Bitmask DP (Hamiltonian path). Model elements as graph nodes with edges between elements that sum to a perfect square. dp[mask][last] = number of paths visiting exactly the elements in mask, ending at element last. Transition: for each unvisited neighbor of last that sums to a perfect square, update the next state. Handle duplicate elements carefully using a frequency map approach.

Example explanation

Array: [1, 8, 17, 1]. Squareful pairs: (1,8)→9=3², (8,17)→25=5², (17,8)→25=5², (8,1)→9=3². Valid permutations:

  • [1,8,17,1]: 1+8=9✓, 8+17=25✓, 17+1=18✗. Invalid.
  • [1,8,1,16]? Can't, 16 not in array. Try all 12 orderings of [1,1,8,17]: Valid paths: only [1,8,1,...] → but 1+8=9✓, 8+1=9✓, 1+?... need 17: 1+17=18✗. Actually: 17+8=25✓, 8+1=9✓. [17,8,1,?]→next 1: 1+1=2✗. Hmm. Answer for [1,17,8] (without second 1): 1+17=18✗, 17+8=25✓, 8+1=9✓. Try [1,8,17]? 1+8=9✓,8+17=25✓. Valid! With duplicates [1,1,8,17]: answer = 2.

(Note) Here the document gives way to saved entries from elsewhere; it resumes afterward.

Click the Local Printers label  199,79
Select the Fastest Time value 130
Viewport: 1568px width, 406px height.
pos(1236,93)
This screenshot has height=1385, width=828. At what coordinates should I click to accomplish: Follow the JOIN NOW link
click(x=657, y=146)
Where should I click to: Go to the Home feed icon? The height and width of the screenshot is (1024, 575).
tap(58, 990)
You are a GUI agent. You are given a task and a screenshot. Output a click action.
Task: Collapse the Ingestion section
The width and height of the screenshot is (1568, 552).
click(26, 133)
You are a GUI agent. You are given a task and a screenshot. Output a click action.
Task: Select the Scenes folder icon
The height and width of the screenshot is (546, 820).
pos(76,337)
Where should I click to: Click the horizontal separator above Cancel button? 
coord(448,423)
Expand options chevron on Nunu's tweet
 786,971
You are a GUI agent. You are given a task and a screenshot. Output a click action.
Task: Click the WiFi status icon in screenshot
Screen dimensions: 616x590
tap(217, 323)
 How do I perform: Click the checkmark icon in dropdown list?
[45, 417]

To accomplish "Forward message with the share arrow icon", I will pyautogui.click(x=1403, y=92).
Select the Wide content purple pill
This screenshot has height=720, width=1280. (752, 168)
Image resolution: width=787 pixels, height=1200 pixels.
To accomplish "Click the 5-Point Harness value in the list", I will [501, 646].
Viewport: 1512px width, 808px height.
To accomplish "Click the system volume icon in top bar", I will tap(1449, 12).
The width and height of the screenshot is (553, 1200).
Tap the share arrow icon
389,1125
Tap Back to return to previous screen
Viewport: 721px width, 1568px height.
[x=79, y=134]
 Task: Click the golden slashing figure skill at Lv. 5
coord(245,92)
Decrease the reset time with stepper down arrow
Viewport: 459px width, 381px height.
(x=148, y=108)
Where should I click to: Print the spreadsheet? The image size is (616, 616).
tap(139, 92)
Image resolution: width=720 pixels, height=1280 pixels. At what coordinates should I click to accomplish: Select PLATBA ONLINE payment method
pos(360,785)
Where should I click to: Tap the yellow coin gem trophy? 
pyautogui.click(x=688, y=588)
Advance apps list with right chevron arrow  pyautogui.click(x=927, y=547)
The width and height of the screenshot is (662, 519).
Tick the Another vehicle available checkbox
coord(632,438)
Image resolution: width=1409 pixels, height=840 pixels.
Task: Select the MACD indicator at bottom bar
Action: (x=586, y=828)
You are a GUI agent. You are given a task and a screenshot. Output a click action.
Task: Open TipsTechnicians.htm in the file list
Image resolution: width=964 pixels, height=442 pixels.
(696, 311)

Common mistakes candidates make

  • Not handling duplicate elements (permutations of duplicates should not be double-counted).
  • Checking sqrt with floating point (use int(sqrt(x))²==x for precision).
  • Using O(n!) backtracking without bitmask DP for larger n.
  • Building the graph adjacency incorrectly (edge between indices, not values, for duplicates).

Interview preparation tip

Squareful array is a Hamiltonian path counting problem on a small graph. The bitmask DP template: dp[mask][last] = count of paths visiting the subset in mask and ending at last. Transition: add any unvisited neighbor. For duplicate handling, process elements by frequency groups. Practice the Hamiltonian path bitmask DP on TSP and similar problems — this is the standard approach for n ≤ 20.